Par exemple, pouvoir donner son avis et exprimer ses attentes sur l’organisation de son travail peut contribuer à préserver ou favoriser sa santé physique et mentale. C'est pourquoi tout manager doit être à l'écoute et maîtriser les techniques de communication interne.

La communication interne formelle et informelle doit porter sur :

  • La vision de la direction, les objectifs de l’entreprise, concertation sur les objectifs et le fonctionnement de l’entreprise (communication ascendante)
  • La stratégie de l’entreprise, les nouveaux projets, leur état d’avancée
  • L’organigramme
  • L’activités des autres services
  • Les actualités économiques, techniques…
  • L’information lors de changements organisationnels : concertation en amont de décisions, mise en place de groupes de travail et de réunions d’échanges
  • Les chiffres clés de l’entreprise
  • Les informations importantes des autres services, instances ou acteurs de l’entreprise (service RH, représentant du personnel, CSE...) 
  • Connaissances/informations sur son service : activités des collègues, actualités, chiffres

Pour améliorer la communication interne, voici quelques questions à se poser :

  • Dans quel sens de circulation la communication pose t-elle problème ? (ascendante/descendante)
  • Quel contenu pose problème ? (technique, organisationnel, information générale)
  • Quel canal de communication ? Quel support ? (communication écrite, orale)
  • Quel est le nombre de relais de communication ? (trop de relais = trop de déformation d'information)

Les pratiques managériales

Les pratiques managériales qui dysfonctionnent sont celles qui sont essentiellement basées sur la valorisation du pouvoir et les activités de contrôle des résultats, au détriment de la résolution de problème, de l’animation des équipes et de la communication.
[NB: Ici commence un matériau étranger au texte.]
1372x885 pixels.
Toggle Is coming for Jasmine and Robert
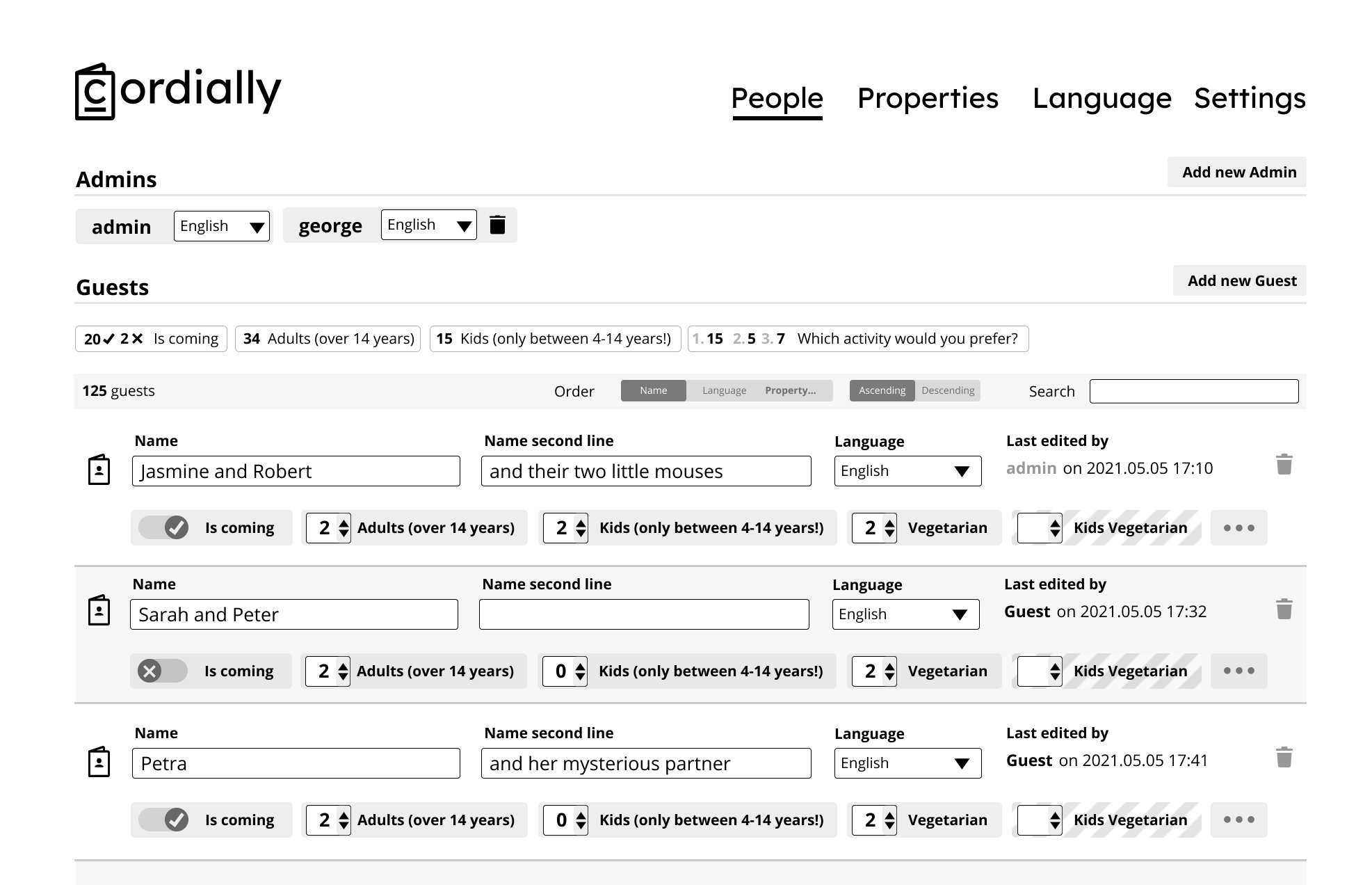pos(163,527)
Un bon manager doit assurer plusieurs rôles au sein d’une entreprise :

  • Les rôles interpersonnels : symbole (représente l'entreprise à l'extérieur), leader (guide et motive ses collaborateurs) et agent de liaison (assure le lien entre les collaborateurs).
  • Les rôles liés à l’information : observateur actif (observe et recherche l'information dans et autour de son organisation), diffuseur (diffuse l'information dans son organisation) et porte-parole (communique à l’extérieur de l’entreprise).
  • Les rôles décisionnels : entrepreneur (propose de nouveaux projets et innove), régulateur (décide, gère les troubles et les dysfonctionnements), répartiteur de ressources (alloue les moyens et les ressources) et négociateur (communique et discute avec les parties prenantes pour arriver à un accord accepté par tous).

Un management efficace et générateur de bien-être au travail doit assurer l’ensemble de ces rôles tout en : veillant à ce que le rôle de chacun soit bien défini (clarté des responsabilités, missions et objectifs) et en adaptant son style de management à la situation et à ses collaborateurs (on parle de management situationnel ou adaptatif).

Les actions de prévention

Il est nécessaire d'allier une démarche individuelle à une démarche collective pour prévenir et gérer les risques psychosociaux.
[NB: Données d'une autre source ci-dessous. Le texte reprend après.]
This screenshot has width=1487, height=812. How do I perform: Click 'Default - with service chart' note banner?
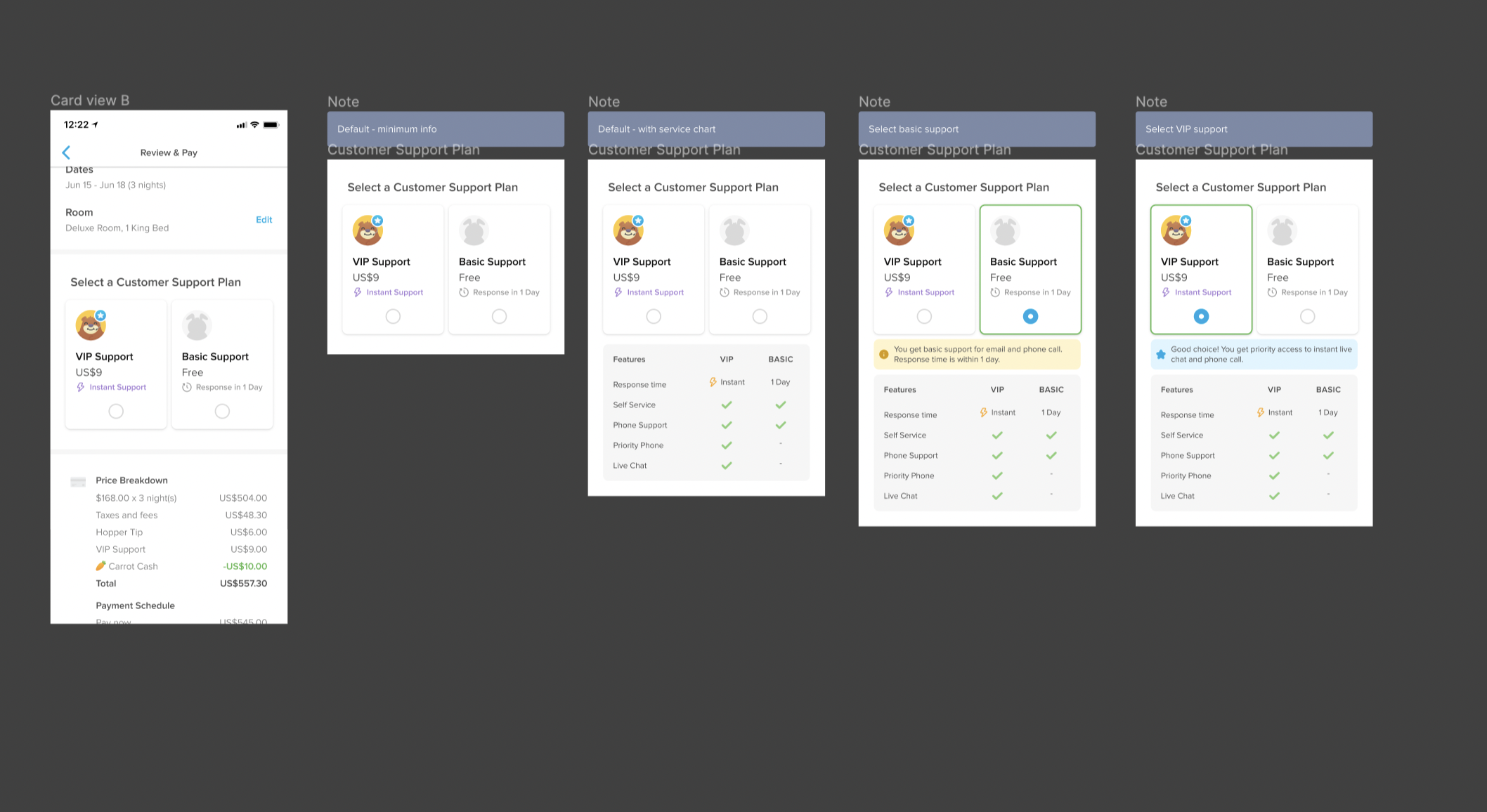click(x=706, y=129)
A ce titre, les risques psychosociaux font l’objet d’une forte mobilisation de l’Etat français et des partenaires sociaux ces dernières années : la prévention collective de ces risques professionnels est aujourd’hui obligatoire dans toutes les entreprises (évaluer les risques et prendre toutes les mesures nécessaires pour assurer la sécurité et protéger la santé physique et mentale de ses salariés).
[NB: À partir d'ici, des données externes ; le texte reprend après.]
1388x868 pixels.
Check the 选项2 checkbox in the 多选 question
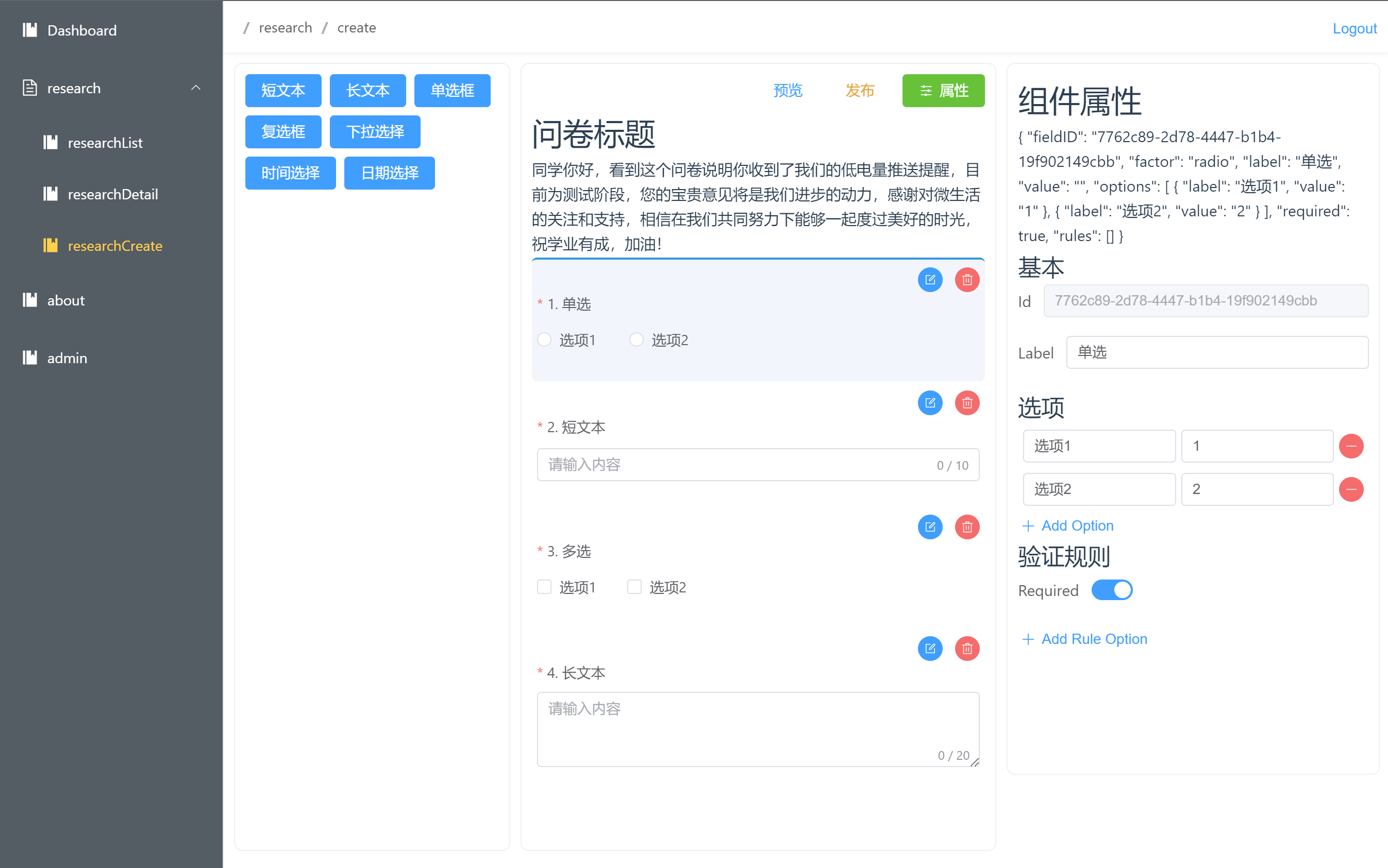[x=634, y=587]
On distingue trois niveaux de prévention des risques psychosociaux :

  •  Le niveau de prévention primaire : réduction des sources de stress - donc, en agissant sur les causes c’est-à-dire en modifiant les caractéristiques du travail qui sont nuisibles à la santé physique et/ou psychique du personnel.
  • Le niveau de prévention secondaire : amélioration de la gestion du stress par l’individu - donc, en aidant les employés à gérer les exigences du travail plus efficacement en améliorant ou en modifiant leurs stratégies d’adaptation aux sources de stress ou en soulageant les symptômes associés au stress.
  • Le niveau de prévention tertiaire : réhabilitation et le traitement des salariés - donc, en gérant  le processus de retour au travail et le suivi des individus qui souffrent ou ont souffert de problèmes de santé mentale au travail.